Unless you currently have your home on sale or are thinking of selling it soon, signs that the real estate market in your area is softening may not seem important to you.
However, says Gerhard Kotzé, MD of the RealNet estate agency group, you should take note of them, because such changes can also affect your ability to finance a home improvement or borrow against your home.
And there are ways for homeowners to monitor their own areas. Early warning signs, he says, include:
For-sale signs staying up longer. "One or two may not signify, but if you see this becoming a trend, it would be worth your while to ask a reputable local agent to determine from comparative market analyses whether homes in the area are generally taking longer to sell."
More properties for sale. "A sudden increase in the number of for-sale signs could indicate a drop in demand or an increasing number of homeowners experiencing financial difficulties - and either way, the sellers will probably have to lower their asking prices in order to achieve a sale. This will, in turn, put a lid on property value growth in the area."
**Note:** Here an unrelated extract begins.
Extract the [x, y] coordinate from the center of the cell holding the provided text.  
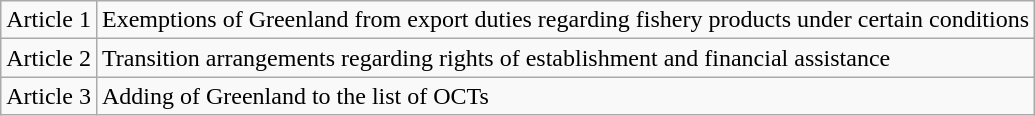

More "private" sellers. When a strong market ebbs, says Kotzé, homeowners are more likely to try to sell privately, believing that their property will be more financially attractive to buyers if they reduce the asking price by the amount of sales commission they would have paid an agent. "In practice, this is seldom the case, and their homes often end up unsold, but it is a market indicator to be aware of."
Of course, all property markets are cyclical, and a slight softening in your area may quickly be reversed, he says, if interest rates increases are not prolonged, the economy experiences stronger growth or high prices in a neighbouring area suddenly make your area look more attractive to buyers.
"What you really need to avoid, though, is a sustained downturn that could put you into a negative equity situation - where what you owe on the property is more than the sale price you could achieve - or the scenario in which declining values make banks reluctant to lend in your area, making it difficult even for willing buyers to purchase your property.
"But it isn't always easy to tell whether a market is in for a short-term dip or about to plunge into a long decline - which is why most owners, he says, should seek advice from a qualified, experienced estate agent before making a decision to stay put and wait for a turnaround, or to list their home for sale before things get any worse."